__Source document__.
+++++

Monday, December 21, 2015

What to do with those 'simply divine' statues of the Kim family . . .

I received my free copy of the Journal of Peace and Unification (Volume 5, Number 2, Fall 2015) - which the Institute of Unification Studies sends me as partial recompense for my work as copy editor - and I want to call attention to an interesting problem that had never occurred to me, namely, what to do after re-unification (if and when that happens) with all those Kim family statues that have popped up like toadstools all over the North.

+++++

__Excerpted data__.
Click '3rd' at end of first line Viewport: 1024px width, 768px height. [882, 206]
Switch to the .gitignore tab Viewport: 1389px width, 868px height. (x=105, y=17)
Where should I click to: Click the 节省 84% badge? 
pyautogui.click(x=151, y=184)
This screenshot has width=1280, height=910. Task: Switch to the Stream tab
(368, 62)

+++++

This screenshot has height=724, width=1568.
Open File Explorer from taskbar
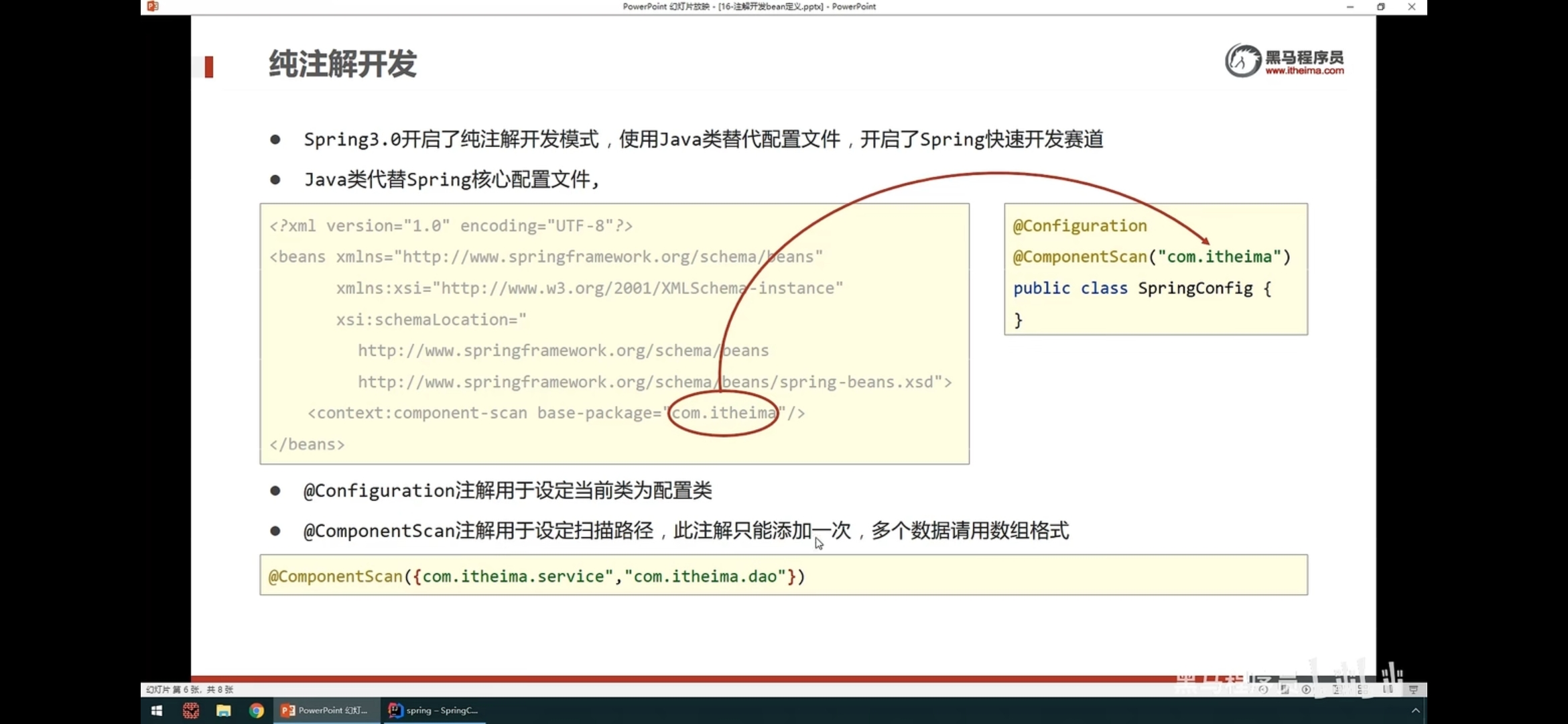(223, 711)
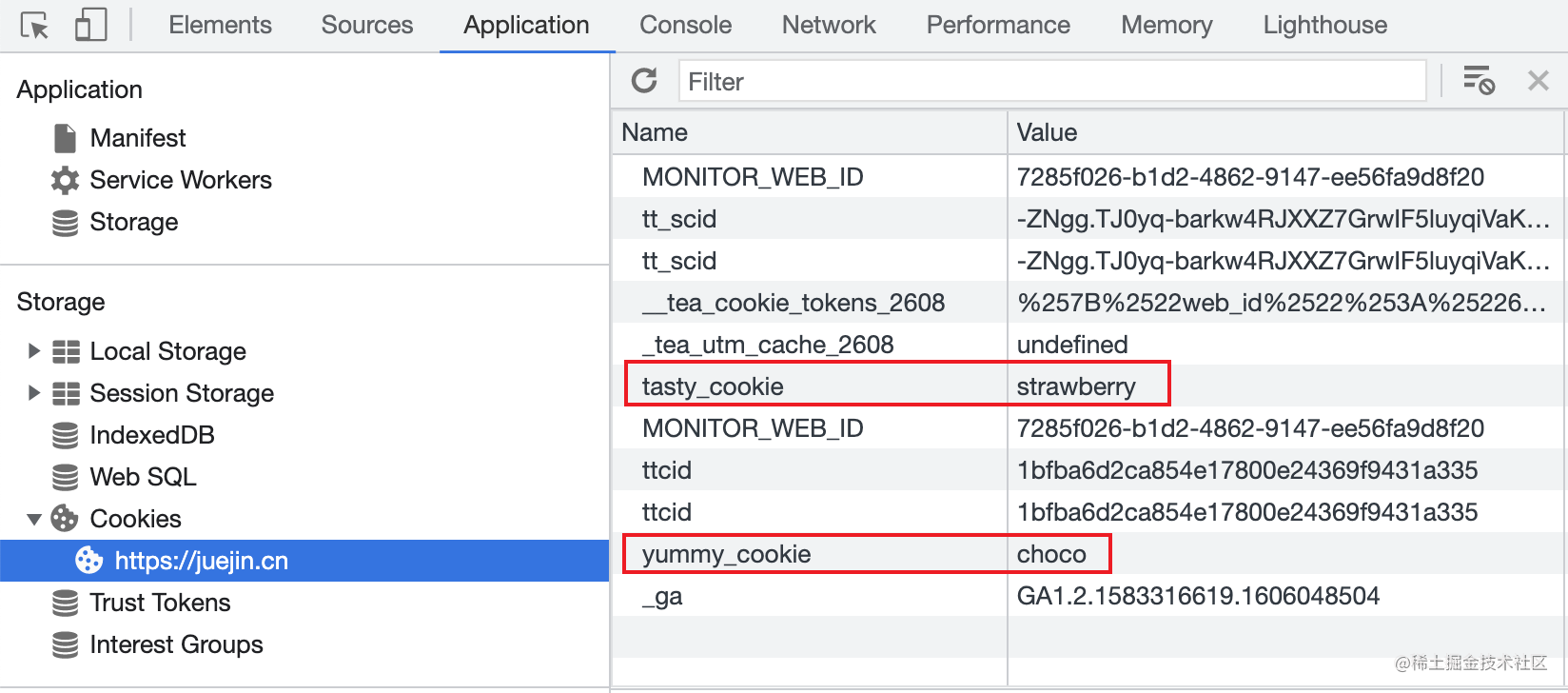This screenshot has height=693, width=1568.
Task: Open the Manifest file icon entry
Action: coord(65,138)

+++++

__Task instructions__.
**1)** In the records, swap "taskbar" for "Start menu" in the stretch from the line containing "This screenshot has height=724, width=1568." through the line containing "Action: coord(65,138)", keep everything else unchanged, and give back only those lines. Omit the pictures.
**2)** Can you extend the post about the Kim family statues, picking up right after its last sentence?

__Outputs in order__.
**1)**
This screenshot has height=724, width=1568.
Open File Explorer from Start menu
(223, 711)
This screenshot has height=693, width=1568.
Task: Open the Manifest file icon entry
Action: coord(65,138)

**2)**
Because the issue had never occurred to me before, I'd of course never given it a moment's thought, but we are fortunate to have Professor B. R. Myers, of Dongseo University, with an entire article's worth of reflection on the issue, titled, "Memory Politics in a Unified Korea: Applying European Lessons to the Problem of Political Statuary," and below is his summary:
The following paper approaches the issue of memory politics in a unified Korea by focusing on what is likely to be the most contentious problem, namely, what to do with the numerous statues of Kim Il Sung and Kim Jong Il that now stand in North Korea. Referring both to recent South Korean research as well as the historical experiences of Germany and Estonia, the paper argues for a compromise between those two countries' approaches. According to this proposal, the central government would remove most of the problematic statues in a discreet and orderly manner, as opposed to the German practice of letting regional and municipal governments decide their fate. But in contrast to the central-government intransigence that led to deadly rioting in Estonia in 2007, a few statues of Kim Il Sung as a young anti-Japanese fighter should be left where they are, albeit with new plaques, in emulation of the German solution, that subject them to re-interpretation.
By the end of the article, you'll likely be persuaded that Myers is right about an issue that you've never thought about before . . . unless you're one of those who have (and you too will also be convinced).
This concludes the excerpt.